Prostate Cancer: A Correlative Study of Multiparametric MR Imaging and Digital Histopathology.

Abstract

Purpose To correlate multiparametric magnetic resonance (MR) imaging and quantitative digital histopathologic analysis (DHA) of the prostate. Materials and Methods This retrospective study was approved by the local institutional review board and was HIPAA compliant. Forty patients (median age, 60 years; age range, 44-71 years) who underwent prostate MR imaging consisting of T2-weighted and diffusion-weighted (DW) MR imaging along with subsequent robot-assisted radical prostatectomy gave informed consent to be included. Whole-mount tissue specimens were obtained with a patient-specific mold, and DHA was performed to assess the lumen, epithelium, stroma, and epithelial nucleus.
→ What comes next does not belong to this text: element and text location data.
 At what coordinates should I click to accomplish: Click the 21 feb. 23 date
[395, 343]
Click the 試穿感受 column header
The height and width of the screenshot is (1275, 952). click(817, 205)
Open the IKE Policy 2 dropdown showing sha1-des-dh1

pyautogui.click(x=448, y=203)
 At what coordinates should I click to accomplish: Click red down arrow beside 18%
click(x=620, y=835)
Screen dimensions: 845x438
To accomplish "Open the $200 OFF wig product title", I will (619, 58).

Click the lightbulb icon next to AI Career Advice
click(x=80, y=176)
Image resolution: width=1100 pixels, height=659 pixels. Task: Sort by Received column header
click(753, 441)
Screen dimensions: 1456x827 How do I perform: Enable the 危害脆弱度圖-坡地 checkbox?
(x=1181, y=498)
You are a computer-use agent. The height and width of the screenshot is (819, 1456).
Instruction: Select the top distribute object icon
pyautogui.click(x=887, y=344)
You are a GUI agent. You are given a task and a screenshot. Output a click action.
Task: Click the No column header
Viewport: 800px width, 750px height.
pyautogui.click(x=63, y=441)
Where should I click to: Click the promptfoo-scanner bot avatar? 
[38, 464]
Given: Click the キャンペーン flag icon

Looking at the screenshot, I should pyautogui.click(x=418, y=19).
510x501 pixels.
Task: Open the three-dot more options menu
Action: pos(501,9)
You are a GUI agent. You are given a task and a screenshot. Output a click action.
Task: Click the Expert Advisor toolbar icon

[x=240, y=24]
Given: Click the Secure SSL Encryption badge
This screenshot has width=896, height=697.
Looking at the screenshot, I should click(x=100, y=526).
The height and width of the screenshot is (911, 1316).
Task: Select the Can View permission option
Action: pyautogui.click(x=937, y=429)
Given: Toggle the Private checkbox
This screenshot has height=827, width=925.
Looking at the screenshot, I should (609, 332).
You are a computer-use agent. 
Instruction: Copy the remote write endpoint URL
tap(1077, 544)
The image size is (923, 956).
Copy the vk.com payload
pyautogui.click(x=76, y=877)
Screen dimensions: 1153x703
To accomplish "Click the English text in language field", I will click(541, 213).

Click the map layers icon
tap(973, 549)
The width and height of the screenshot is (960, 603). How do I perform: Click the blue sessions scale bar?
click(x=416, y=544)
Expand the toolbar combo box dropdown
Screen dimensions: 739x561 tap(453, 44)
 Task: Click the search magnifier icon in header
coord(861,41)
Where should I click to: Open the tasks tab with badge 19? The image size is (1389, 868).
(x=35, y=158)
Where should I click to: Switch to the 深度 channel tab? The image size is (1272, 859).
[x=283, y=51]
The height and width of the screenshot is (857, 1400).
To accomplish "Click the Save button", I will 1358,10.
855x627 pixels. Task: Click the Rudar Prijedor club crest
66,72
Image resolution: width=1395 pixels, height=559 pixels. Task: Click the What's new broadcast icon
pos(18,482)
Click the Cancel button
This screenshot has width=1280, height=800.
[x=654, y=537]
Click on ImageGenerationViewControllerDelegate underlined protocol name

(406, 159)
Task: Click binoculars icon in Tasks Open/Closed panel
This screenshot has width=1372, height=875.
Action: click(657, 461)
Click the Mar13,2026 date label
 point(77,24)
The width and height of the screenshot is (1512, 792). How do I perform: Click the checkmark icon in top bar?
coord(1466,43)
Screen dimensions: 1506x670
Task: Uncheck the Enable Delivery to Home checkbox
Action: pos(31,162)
These DHA images were registered with MR images and were correlated on a per-voxel basis. The relationship between MR imaging and DHA was assessed by using a linear mixed-effects model and the Pearson correlation coefficient. Results T2-weighted MR imaging, apparent diffusion coefficient (ADC) of DW imaging, and high-b-value DW imaging were significantly related to specific DHA parameters (P < .01). For instance, lumen density (ie, the percentage area of tissue components) was associated with T2-weighted MR imaging (slope = 0.36 ± 0.05 [standard error], γ = 0.35), ADC (slope = 0.47 ± 0.05, γ = 0.50), and high-b-value DW imaging (slope = -0.44 ± 0.05, γ = -0.44). Differences between regions harboring benign tissue and those harboring malignant tissue were observed at MR imaging and DHA (P < .01). Gleason score was significantly associated with MR imaging and DHA parameters (P < .05). For example, it was positively related to high-b-value DW imaging (slope = 0.21 ± 0.16, γ = 0.18) and negatively related to lumen density (slope = -0.19 ± 0.18, γ = -0.35). Conclusion Overall, significant associations were observed between MR imaging and DHA, regardless of prostate anatomy. © RSNA, 2017 Online supplemental material is available for this article.